— Instructions to follow —
Quote every one of the items below word for word, without changing or leaving out anything.

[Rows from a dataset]
******

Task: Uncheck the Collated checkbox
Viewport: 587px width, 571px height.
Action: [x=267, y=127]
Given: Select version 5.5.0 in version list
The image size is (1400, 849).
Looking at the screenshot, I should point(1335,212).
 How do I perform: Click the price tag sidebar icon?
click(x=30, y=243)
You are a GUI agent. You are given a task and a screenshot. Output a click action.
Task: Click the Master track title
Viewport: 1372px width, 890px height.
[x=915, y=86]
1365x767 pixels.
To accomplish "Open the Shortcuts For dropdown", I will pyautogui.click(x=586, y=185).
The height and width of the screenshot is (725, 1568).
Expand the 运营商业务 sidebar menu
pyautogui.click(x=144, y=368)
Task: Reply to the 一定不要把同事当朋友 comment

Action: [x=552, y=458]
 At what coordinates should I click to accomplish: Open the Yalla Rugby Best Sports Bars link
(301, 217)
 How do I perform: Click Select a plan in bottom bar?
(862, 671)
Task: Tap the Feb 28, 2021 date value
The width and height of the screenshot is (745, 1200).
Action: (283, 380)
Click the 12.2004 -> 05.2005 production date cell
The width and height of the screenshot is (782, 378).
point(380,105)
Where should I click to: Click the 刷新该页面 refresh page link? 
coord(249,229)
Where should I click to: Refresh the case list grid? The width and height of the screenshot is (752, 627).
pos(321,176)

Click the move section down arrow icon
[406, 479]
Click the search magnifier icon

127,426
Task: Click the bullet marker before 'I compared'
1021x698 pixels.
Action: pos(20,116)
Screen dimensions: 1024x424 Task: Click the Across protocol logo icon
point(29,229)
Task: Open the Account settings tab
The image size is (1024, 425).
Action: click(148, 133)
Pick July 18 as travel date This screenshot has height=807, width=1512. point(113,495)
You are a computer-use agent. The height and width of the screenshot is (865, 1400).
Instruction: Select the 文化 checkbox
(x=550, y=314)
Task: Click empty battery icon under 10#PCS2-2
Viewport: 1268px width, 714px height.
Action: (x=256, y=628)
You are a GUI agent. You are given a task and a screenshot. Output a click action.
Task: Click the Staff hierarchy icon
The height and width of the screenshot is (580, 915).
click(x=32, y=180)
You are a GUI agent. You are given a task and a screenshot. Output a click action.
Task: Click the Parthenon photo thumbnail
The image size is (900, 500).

******

— Result below —
Task: Uncheck the Collated checkbox
Viewport: 587px width, 571px height.
Action: [x=267, y=127]
Given: Select version 5.5.0 in version list
The image size is (1400, 849).
Looking at the screenshot, I should point(1335,212).
 How do I perform: Click the price tag sidebar icon?
click(x=30, y=243)
You are a GUI agent. You are given a task and a screenshot. Output a click action.
Task: Click the Master track title
Viewport: 1372px width, 890px height.
[x=915, y=86]
1365x767 pixels.
To accomplish "Open the Shortcuts For dropdown", I will pyautogui.click(x=586, y=185).
The height and width of the screenshot is (725, 1568).
Expand the 运营商业务 sidebar menu
pyautogui.click(x=144, y=368)
Task: Reply to the 一定不要把同事当朋友 comment

Action: [x=552, y=458]
 At what coordinates should I click to accomplish: Open the Yalla Rugby Best Sports Bars link
(301, 217)
 How do I perform: Click Select a plan in bottom bar?
(862, 671)
Task: Tap the Feb 28, 2021 date value
The width and height of the screenshot is (745, 1200).
Action: (283, 380)
Click the 12.2004 -> 05.2005 production date cell
The width and height of the screenshot is (782, 378).
point(380,105)
Where should I click to: Click the 刷新该页面 refresh page link? 
coord(249,229)
Where should I click to: Refresh the case list grid? The width and height of the screenshot is (752, 627).
pos(321,176)

Click the move section down arrow icon
[406, 479]
Click the search magnifier icon

127,426
Task: Click the bullet marker before 'I compared'
1021x698 pixels.
Action: pos(20,116)
Screen dimensions: 1024x424 Task: Click the Across protocol logo icon
point(29,229)
Task: Open the Account settings tab
The image size is (1024, 425).
Action: click(148, 133)
Pick July 18 as travel date This screenshot has height=807, width=1512. point(113,495)
You are a computer-use agent. The height and width of the screenshot is (865, 1400).
Instruction: Select the 文化 checkbox
(x=550, y=314)
Task: Click empty battery icon under 10#PCS2-2
Viewport: 1268px width, 714px height.
Action: (x=256, y=628)
You are a GUI agent. You are given a task and a screenshot. Output a click action.
Task: Click the Staff hierarchy icon
The height and width of the screenshot is (580, 915).
click(x=32, y=180)
You are a GUI agent. You are given a task and a screenshot. Output a click action.
Task: Click the Parthenon photo thumbnail
The image size is (900, 500).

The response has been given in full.